Bases: pytoda.smiles.smiles_language.SMILESLanguage

SMILESTokenizer class, based on SMILESLanguage applying transforms and and encoding of SMILES string to sequence of token indexes.

__init__(name='smiles-language', smiles_tokenizer=<function tokenize_smiles>, tokenizer_name=None, vocab_file=None, max_token_sequence_length=0, canonical=False, augment=False, kekulize=False, all_bonds_explicit=False, all_hs_explicit=False, remove_bonddir=False, remove_chirality=False, selfies=False, sanitize=True, randomize=False, add_start_and_stop=False, padding=False, padding_length=None, device=None)[source]¶

Initialize SMILES language.

Parameters

name (str) – name of the SMILESLanguage.
smiles_tokenizer (Tokenizer) – optional SMILES tokenization function. Defaults to tokenize_smiles, but tokenizer_name takes precedence when found in available TOKENIZER_FUNCTIONS.
tokenizer_name (str) – optional name mapping to Tokenizer. Defaults to None, i.e. using default smiles_tokenizer.
vocab_file (str) – optional filepath to vocab json or directory containing it.
max_token_sequence_length (int) – initial value for keeping track of longest sequence. Defaults to 0.
canonical (bool) – performs canonicalization of SMILES (one original string for one molecule), if True, then other transformations (augment etc, see below) do not apply
augment (bool) – perform SMILES augmentation. Defaults to False.
kekulize (bool) – kekulizes SMILES (implicit aromaticity only). Defaults to False.
all_bonds_explicit (bool) – Makes all bonds explicit. Defaults to False, only applies if kekulize = True.
all_hs_explicit (bool) – Makes all hydrogens explicit. Defaults to False, only applies if kekulize = True.
randomize (bool) – perform a true randomization of SMILES tokens. Defaults to False.
remove_bonddir (bool) – Remove directional info of bonds. Defaults to False.
remove_chirality (bool) – Remove chirality information. Defaults to False.
selfies (bool) – Whether selfies is used instead of smiles, defaults to False.
sanitize (bool) – Sanitize SMILES. Defaults to True.
add_start_and_stop (bool) – add start and stop token indexes. Defaults to False.
padding (bool) – pad sequences from the left to matching length. Defaults to False.
padding_length (int) – common length of all token sequences, applies only if padding is True. See set_max_padding to set it to longest token sequence the smiles language encountered. Defaults to None.
device (Any) – Deprecated argument that will be removed in the future.

Note

See set_smiles_transforms and set_encoding_transforms to change the transforms temporarily and reset with reset_initial_transforms. Assignment of class attributes in the parameter list will trigger such a reset.

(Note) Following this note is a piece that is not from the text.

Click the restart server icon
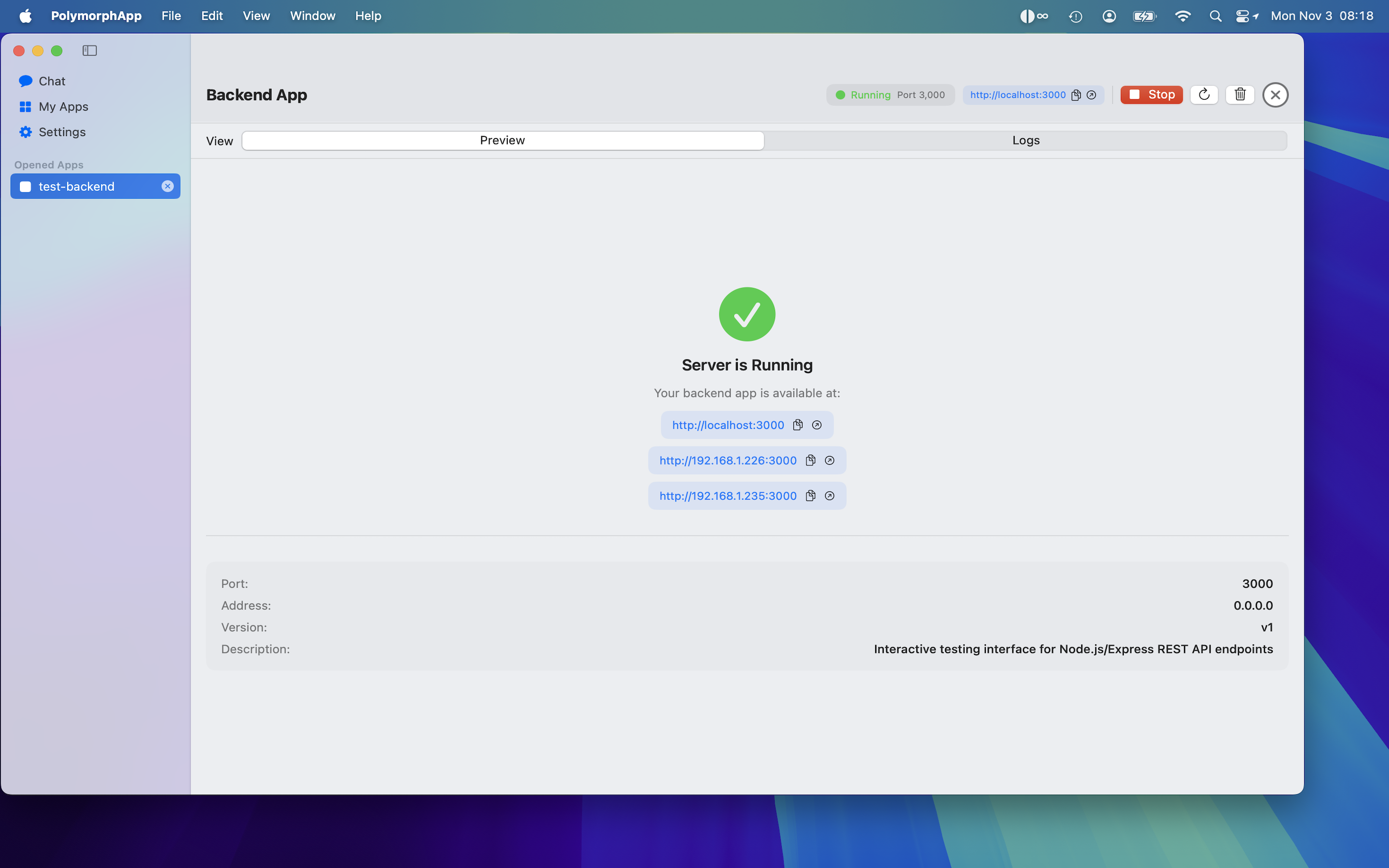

set_max_padding()[source]¶

Set padding_length that does not truncate any sequence. Requires updated max_token_sequence_length.

Raises: UnknownMaxLengthError – When max_token_sequence_length is 0 because no SMILES were added to the language.

reset_initial_transforms()[source]¶: Reset smiles and token indexes transforms as on initialization.

set_smiles_transforms(canonical=None, augment=None, kekulize=None, all_bonds_explicit=None, all_hs_explicit=None, remove_bonddir=None, remove_chirality=None, selfies=None, sanitize=None)[source]¶: Helper function to reversibly change steps of the transforms.

set_encoding_transforms(randomize=None, add_start_and_stop=None, padding=None, padding_length=None)[source]¶: Helper function to reversibly change steps of the transforms.